No one was hurt — the family had packed into their safe room — but the missile caused extensive damage as it speared through the floor and into the apartment below.

The rocket contained no explosive payload, the army officers who cleared it away told the family, but the fear of sudden violent death remains.

A neighbor, Ayala Makhon, heard the siren minutes after she had returned home from her job as a real estate developer.
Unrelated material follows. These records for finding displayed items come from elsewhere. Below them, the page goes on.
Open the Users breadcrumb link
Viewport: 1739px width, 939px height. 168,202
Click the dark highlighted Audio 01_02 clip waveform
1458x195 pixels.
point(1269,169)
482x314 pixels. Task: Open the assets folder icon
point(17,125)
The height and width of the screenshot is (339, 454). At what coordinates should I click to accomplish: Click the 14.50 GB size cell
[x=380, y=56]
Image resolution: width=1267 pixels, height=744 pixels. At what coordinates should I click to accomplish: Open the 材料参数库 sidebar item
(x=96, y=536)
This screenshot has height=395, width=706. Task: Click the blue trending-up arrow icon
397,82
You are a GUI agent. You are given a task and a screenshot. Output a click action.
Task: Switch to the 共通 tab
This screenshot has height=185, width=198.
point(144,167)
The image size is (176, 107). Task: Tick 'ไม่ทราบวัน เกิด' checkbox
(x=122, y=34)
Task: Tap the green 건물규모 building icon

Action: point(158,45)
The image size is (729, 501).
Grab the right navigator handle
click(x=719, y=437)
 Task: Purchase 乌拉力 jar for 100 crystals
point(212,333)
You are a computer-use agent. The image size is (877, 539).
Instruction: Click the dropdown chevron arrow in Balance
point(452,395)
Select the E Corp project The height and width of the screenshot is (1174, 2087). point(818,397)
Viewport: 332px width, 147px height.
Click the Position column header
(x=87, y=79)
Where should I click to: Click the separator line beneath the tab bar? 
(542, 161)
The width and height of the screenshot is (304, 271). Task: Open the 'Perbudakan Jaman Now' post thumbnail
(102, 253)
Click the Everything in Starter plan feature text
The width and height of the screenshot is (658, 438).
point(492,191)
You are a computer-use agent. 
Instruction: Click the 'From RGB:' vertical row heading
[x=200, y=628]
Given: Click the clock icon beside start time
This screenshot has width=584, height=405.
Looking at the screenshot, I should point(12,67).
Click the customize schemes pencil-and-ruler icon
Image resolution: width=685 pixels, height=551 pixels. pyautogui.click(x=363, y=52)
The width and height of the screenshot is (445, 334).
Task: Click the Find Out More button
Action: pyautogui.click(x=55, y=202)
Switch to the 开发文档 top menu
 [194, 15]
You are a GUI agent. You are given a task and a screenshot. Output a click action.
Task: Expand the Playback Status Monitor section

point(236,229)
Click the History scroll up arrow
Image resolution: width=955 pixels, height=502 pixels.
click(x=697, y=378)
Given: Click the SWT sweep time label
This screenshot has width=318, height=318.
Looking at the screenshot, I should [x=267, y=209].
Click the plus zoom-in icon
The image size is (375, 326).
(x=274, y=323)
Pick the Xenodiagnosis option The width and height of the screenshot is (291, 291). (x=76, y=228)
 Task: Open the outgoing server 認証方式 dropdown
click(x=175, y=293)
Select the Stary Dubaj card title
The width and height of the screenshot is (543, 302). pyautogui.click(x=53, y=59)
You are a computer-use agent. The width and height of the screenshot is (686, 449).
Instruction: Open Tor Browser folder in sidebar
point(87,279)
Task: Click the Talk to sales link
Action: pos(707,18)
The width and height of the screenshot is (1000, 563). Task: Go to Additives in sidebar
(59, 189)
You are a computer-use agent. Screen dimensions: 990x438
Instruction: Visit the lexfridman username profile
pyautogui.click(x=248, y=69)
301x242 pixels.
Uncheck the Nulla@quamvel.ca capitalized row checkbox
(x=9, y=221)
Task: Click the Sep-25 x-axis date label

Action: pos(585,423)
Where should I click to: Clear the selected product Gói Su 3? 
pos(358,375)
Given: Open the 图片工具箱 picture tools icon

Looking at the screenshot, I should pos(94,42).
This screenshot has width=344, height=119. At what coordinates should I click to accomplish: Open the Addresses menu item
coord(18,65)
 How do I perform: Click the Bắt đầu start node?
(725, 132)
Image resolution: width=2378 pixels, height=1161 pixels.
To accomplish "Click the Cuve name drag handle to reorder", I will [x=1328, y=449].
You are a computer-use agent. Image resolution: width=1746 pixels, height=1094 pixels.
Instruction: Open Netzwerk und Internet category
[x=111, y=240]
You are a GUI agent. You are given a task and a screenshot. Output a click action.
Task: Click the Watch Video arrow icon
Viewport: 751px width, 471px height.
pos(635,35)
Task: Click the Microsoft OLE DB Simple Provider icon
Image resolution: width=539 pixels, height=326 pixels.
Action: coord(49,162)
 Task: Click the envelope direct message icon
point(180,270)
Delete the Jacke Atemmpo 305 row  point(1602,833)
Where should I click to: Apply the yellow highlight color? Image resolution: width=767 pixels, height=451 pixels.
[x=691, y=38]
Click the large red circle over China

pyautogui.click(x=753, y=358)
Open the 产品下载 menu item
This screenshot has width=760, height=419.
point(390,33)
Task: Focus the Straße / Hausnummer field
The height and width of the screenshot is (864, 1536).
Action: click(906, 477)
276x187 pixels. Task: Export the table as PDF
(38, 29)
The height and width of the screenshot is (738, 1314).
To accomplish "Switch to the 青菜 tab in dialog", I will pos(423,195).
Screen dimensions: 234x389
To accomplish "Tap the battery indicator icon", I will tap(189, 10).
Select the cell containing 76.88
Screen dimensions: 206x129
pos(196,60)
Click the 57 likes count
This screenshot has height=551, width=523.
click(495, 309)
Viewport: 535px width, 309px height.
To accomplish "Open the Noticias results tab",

She and her 15-year-old son, Ben, rushed into the safe room that doubles as his bedroom. On its thick, lead-lined door hang photos of girls in Ben’s high school class and of his basketball team.

The room shook, and she knew that after days of success, Iron Dome had failed.

Through her living room’s sliding glass doors, Makhon looks due south to Gaza, just beyond a stand of distant cypress trees and rolling dunes. She said she has little faith that peace will ever be achieved with the Palestinians, even though she hopes for it.

Iron Dome has brought her a small measure of relief, not only from the rockets aimed at her city but also from potential dangers faced by her son.

Ben is three years from mandatory military service, and like many boys his age, he is eager to serve. Like many mothers across this country, Makhon thinks of little else but his safety as a soldier.

“Our sons may never have to go into Gaza again,” Makhon said, glancing at Ben.